2. What is a SparkSession?
→ SparkSession is the entry point to Spark functionalities, including DataFrame and MLlib operations.

3. What is the purpose of VectorAssembler?
→ It combines multiple feature columns into a single vector column required by MLlib models.

🔹 Data Preprocessing
4. Why did you use trim() and lower() on the 'Traffic Situation' column?
→ To remove extra spaces and convert to lowercase for consistent string matching.

5. Why did we map traffic labels to numbers?
→ ML models in PySpark require numerical input, so categorical labels must be encoded.

6. Why was dropna() used?
→ To remove rows with missing or unmapped traffic labels.

🔹 Model and Training
7. Why did you choose Linear Regression for this task?
→ It was used to predict traffic level as a continuous variable, later mapped to categories.

8. What is the role of labelCol and featuresCol in MLlib?
→ labelCol is the target column; featuresCol contains the input features as a vector.

9. What type of learning is this?
→ Supervised learning (Regression).

🔹 Output Interpretation
10. What does the prediction column represent?
→ It gives the continuous output from the linear regression model.

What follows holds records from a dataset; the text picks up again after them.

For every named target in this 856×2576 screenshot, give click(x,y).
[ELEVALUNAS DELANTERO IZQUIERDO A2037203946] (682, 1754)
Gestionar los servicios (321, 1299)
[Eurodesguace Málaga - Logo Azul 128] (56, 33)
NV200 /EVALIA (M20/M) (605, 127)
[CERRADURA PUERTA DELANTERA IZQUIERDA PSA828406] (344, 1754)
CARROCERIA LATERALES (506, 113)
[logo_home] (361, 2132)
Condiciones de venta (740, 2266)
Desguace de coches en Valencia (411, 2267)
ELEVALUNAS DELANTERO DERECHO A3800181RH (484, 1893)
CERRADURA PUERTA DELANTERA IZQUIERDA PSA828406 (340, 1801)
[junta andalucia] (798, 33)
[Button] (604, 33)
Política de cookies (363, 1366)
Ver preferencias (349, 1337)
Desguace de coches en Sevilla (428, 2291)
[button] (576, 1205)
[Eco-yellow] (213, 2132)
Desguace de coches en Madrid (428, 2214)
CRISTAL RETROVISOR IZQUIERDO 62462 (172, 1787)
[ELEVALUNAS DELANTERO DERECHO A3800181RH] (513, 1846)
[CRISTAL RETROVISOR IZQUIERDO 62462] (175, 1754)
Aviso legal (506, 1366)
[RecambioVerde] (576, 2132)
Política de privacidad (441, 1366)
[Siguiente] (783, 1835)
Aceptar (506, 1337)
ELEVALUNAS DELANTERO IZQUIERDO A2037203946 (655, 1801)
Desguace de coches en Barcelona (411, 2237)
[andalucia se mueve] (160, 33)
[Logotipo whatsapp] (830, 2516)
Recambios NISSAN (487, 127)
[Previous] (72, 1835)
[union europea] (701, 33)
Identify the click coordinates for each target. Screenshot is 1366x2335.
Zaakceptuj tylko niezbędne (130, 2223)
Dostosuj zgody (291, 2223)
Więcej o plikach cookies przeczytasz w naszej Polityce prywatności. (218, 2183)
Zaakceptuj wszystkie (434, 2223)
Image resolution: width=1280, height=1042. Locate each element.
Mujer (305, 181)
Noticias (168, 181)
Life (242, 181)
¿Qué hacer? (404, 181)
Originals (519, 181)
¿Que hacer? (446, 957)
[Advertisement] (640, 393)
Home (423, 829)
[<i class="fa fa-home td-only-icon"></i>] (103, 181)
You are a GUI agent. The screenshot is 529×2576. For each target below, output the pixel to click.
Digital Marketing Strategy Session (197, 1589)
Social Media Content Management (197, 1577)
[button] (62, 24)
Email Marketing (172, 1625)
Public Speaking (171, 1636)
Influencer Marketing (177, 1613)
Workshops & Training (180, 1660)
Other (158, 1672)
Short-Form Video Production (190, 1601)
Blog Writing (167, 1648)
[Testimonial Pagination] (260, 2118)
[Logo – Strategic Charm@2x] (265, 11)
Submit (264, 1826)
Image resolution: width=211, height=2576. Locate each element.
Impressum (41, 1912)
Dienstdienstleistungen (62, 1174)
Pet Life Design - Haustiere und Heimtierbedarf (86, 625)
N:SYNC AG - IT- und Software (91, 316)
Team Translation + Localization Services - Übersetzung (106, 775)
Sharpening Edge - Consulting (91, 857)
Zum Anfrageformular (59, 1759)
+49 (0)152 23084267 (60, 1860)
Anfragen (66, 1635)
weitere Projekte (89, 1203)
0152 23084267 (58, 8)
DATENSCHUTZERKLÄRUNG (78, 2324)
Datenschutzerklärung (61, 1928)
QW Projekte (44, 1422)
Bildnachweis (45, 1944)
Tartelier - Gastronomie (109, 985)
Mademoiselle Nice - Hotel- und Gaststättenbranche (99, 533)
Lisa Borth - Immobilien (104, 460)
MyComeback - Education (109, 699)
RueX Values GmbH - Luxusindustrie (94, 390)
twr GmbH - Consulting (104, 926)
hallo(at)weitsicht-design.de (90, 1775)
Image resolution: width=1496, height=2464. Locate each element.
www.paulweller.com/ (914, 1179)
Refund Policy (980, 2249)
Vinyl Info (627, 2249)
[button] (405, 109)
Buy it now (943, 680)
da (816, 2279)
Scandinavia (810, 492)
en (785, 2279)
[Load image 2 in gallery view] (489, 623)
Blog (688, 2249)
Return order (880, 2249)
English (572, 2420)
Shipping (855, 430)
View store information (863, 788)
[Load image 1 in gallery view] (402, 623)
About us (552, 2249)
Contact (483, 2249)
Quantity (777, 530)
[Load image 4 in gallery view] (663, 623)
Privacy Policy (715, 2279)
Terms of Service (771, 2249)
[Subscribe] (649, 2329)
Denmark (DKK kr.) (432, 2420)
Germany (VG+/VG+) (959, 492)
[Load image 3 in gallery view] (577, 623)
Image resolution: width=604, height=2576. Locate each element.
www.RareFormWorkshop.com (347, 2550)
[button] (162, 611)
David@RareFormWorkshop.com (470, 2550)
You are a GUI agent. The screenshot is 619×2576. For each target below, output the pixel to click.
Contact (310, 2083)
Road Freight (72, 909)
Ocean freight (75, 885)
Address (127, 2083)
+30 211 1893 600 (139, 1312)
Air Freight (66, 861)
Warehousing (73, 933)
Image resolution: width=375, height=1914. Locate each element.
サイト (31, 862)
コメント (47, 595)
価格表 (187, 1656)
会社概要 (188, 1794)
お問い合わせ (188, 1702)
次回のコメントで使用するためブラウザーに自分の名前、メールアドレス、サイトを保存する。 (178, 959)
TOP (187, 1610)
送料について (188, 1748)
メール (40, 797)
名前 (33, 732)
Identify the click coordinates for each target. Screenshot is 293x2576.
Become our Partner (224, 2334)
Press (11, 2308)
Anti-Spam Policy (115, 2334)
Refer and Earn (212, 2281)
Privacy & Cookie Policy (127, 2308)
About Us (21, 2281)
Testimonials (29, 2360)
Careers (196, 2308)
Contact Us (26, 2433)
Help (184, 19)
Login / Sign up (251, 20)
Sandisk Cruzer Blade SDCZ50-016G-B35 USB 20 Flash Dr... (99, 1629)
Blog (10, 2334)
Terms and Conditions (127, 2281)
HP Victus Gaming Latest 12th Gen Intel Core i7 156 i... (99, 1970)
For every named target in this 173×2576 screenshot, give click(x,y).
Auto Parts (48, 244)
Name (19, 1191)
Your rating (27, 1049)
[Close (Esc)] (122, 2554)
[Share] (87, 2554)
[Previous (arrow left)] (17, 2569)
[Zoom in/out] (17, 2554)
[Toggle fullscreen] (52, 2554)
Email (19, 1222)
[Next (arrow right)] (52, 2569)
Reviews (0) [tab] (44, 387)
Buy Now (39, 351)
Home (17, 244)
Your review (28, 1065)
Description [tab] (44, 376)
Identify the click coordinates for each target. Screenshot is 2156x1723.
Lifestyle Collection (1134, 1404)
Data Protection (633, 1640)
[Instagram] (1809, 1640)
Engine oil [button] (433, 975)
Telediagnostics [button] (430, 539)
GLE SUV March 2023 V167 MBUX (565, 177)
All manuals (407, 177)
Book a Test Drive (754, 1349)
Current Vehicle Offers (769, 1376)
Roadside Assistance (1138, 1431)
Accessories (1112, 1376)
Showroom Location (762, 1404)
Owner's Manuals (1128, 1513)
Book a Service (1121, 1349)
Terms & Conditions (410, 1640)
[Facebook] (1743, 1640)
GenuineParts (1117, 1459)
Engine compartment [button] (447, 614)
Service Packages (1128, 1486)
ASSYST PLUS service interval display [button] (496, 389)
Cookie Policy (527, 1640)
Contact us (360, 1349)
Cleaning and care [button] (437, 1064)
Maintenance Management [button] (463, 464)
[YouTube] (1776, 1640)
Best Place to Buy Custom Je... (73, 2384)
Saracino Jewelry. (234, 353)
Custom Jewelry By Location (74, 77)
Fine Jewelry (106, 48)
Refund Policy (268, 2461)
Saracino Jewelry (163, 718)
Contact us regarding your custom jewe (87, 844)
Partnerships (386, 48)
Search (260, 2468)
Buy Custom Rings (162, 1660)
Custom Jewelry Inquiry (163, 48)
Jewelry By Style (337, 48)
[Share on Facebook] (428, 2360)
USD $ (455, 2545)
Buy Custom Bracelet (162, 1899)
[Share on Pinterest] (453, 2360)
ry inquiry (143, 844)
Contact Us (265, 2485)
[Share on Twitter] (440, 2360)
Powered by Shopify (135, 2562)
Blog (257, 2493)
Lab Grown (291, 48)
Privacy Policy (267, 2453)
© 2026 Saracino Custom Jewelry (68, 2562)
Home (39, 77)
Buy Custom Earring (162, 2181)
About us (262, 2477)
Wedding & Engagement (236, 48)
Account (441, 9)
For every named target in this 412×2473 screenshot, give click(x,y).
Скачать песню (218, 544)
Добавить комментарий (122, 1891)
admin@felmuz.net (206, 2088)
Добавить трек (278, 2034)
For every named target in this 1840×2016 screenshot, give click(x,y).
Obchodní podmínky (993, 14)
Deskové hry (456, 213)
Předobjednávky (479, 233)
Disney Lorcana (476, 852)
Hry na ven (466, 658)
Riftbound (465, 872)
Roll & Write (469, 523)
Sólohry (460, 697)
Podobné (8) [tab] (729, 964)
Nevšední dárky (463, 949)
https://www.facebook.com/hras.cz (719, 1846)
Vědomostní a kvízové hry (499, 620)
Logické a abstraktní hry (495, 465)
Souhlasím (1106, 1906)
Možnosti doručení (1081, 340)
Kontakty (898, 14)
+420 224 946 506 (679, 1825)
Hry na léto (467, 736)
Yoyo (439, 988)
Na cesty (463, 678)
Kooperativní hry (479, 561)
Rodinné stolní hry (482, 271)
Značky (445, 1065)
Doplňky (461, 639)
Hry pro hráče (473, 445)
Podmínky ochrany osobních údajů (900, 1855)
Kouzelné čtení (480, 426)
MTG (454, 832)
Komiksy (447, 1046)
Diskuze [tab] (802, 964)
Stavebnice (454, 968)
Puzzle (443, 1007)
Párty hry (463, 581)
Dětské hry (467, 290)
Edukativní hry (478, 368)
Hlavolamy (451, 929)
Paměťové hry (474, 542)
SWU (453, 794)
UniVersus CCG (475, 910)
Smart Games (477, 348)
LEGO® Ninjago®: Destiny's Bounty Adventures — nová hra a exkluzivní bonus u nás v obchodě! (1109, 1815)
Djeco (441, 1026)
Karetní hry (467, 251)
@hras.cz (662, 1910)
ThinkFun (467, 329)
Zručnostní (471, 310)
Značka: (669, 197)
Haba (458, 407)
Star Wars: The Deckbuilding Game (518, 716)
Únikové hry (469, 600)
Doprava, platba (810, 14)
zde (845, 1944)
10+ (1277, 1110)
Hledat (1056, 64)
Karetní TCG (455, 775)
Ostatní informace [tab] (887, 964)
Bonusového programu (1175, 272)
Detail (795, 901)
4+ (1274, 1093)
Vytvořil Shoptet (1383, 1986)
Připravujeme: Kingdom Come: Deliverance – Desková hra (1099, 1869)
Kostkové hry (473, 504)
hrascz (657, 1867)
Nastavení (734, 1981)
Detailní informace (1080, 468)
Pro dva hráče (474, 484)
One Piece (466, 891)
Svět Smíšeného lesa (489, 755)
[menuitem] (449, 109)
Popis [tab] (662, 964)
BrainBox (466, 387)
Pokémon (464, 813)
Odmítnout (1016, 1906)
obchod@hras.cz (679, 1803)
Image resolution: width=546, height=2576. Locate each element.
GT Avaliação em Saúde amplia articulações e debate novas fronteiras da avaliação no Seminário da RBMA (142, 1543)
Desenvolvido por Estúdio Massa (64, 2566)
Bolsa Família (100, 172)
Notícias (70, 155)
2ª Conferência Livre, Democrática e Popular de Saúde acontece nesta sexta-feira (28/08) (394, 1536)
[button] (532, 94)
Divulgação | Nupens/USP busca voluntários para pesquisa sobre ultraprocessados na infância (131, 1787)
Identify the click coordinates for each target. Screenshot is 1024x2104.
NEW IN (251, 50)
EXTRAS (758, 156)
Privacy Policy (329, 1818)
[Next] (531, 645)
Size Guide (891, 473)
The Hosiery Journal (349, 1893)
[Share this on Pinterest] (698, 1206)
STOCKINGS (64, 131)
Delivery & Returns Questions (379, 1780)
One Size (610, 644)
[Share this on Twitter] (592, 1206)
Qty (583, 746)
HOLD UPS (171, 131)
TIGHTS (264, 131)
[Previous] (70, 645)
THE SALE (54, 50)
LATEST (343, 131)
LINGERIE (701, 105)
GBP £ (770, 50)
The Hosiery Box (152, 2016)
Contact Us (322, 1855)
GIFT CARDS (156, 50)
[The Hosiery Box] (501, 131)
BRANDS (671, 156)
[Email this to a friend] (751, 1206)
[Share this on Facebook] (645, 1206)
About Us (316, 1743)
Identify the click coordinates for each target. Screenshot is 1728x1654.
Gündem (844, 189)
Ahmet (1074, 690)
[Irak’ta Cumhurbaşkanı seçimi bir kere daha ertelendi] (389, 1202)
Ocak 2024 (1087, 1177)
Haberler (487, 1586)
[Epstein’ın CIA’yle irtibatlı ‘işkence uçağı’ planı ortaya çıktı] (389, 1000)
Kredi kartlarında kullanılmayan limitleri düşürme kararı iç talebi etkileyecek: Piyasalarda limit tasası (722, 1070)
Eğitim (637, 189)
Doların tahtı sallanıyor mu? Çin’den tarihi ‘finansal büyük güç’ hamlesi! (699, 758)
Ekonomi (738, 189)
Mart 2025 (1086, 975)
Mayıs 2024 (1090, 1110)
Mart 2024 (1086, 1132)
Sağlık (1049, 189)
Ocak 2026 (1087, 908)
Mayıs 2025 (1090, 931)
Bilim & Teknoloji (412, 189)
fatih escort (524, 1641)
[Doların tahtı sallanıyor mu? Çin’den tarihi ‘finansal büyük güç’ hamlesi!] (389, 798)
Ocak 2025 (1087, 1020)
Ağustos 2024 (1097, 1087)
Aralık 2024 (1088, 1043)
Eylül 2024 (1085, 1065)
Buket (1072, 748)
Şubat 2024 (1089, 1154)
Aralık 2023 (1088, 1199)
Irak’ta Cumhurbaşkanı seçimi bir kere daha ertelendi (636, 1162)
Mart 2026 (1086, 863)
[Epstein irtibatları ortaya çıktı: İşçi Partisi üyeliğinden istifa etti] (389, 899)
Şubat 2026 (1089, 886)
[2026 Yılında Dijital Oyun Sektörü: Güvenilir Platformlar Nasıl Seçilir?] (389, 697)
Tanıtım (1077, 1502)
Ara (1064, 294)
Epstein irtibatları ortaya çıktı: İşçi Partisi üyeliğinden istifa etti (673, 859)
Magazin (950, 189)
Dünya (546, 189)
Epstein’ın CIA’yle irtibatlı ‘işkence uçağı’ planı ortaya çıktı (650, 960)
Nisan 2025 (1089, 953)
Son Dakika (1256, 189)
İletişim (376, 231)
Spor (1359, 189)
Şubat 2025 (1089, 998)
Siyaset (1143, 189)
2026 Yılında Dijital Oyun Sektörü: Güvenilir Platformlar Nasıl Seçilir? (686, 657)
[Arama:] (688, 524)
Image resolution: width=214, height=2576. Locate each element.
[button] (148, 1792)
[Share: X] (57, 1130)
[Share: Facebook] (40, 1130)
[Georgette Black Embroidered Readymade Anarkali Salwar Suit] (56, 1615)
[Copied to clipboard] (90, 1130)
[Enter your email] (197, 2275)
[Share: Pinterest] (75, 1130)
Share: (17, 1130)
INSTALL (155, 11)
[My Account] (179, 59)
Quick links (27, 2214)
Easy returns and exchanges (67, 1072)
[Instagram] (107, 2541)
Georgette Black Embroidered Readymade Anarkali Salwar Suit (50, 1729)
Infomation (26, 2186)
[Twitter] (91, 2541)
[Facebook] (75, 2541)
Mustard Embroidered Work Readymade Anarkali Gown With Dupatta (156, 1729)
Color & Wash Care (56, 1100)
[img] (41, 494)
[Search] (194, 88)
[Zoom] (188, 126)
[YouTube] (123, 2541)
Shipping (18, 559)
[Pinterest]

11. What do 0, 1, and 2 mean in 'Predicted Traffic Situation'?
→

0 → Low Traffic

1 → Moderate/Normal Traffic

2 → Heavy/High Traffic

12. How did you map continuous predictions to categories?
→ Using threshold ranges:

< 0.5 → 0

0.5 to <1.5 → 1

>= 1.5 → 2

🔹 Additional/Conceptual
13. Why not use classification instead of regression?
→ Regression was used here for simplicity. Classification could also be used for better label prediction.

14. Can this model be improved? How?
→ Yes, by using classification algorithms (like Decision Tree, Random Forest), better feature selection, or hyperparameter tuning.

15. What are the advantages of using Spark MLlib?
→ It handles large datasets efficiently using distributed computing, supports pipelines, and is scalable.

"""